Applying APM to Healthcare; a PCPM Odyssey (Part 3)
avatar

In the first article in this series, we reviewed how NPM statistics will provide details of the operation and performance of internal network super highways. The second article introduced the role of service enablers and how their poor performance can drastically impact application performance. This article will focus on flow based APM level metrics which are available in traffic flow data.

There are basically two primary methods for this type of data collection. The first method is to use synthetic agents and the other is to collect traffic flow data. Synthetic agents have their place in the enterprise, and I have advised them to clients to address certain use cases. However, if the only source of data is a synthetic agent, and the agent has alerted to a condition, then what? What do you do now? Is this alert showing me that a single transaction has gone “off the rails” or do I have an enterprise wide issue? Quite simply, this is very difficult to determine. I believe that if you combine the two methods together (agents and traffic flow), then you have a real world solution. My opinion is that synthetic transactions alone typically represent a product, not a total solution.

Before continuing, I would like to clarify that my use of the term “agent” in this article is in reference to synthetic agents. Not a reference to a component management agent which keeps track of hardware components such as disk drive, CPU, and memory usage. I will touch on component management and its role in article 5.

Looking at Traffic Flow Data

So why look at flow data (packets) traversing your internal network?

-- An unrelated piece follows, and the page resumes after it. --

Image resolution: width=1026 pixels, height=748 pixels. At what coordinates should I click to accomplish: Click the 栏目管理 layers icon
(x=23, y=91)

Isn’t that the data-set just for that packet jockey/Packet Ninja/Packet Head on staff??? NO! From this extremely rich data-set you can determine individual performance of PCs, server, and permit the detection/alerting of errors. If properly deployed, key information is available in meta data to present to an untapped audience.

Since we are looking at packet flow data, we are reviewing live client/customer data, which is exactly the rich data-set you should review! This approach is the direct opposite of synthetic transactions. The common challenge with so much data is addressing how to best locate the “diamond from the rough”. As speeds, network convergence and adoption of the Internet of Things (IoT) increase, a true strategy is required.  A strategy will help to address security and considerations so you’re able to keep up with this raging data flow. But more on that strategy in article 5!

What can you expect by adding network based application performance management to your tool-set?  First, we will gain access into what the client(s) are experiencing. As the user(s) accesses resources, experiences errors, and/or attempt a malicious act we will be able to view it from that layer 7 protocol.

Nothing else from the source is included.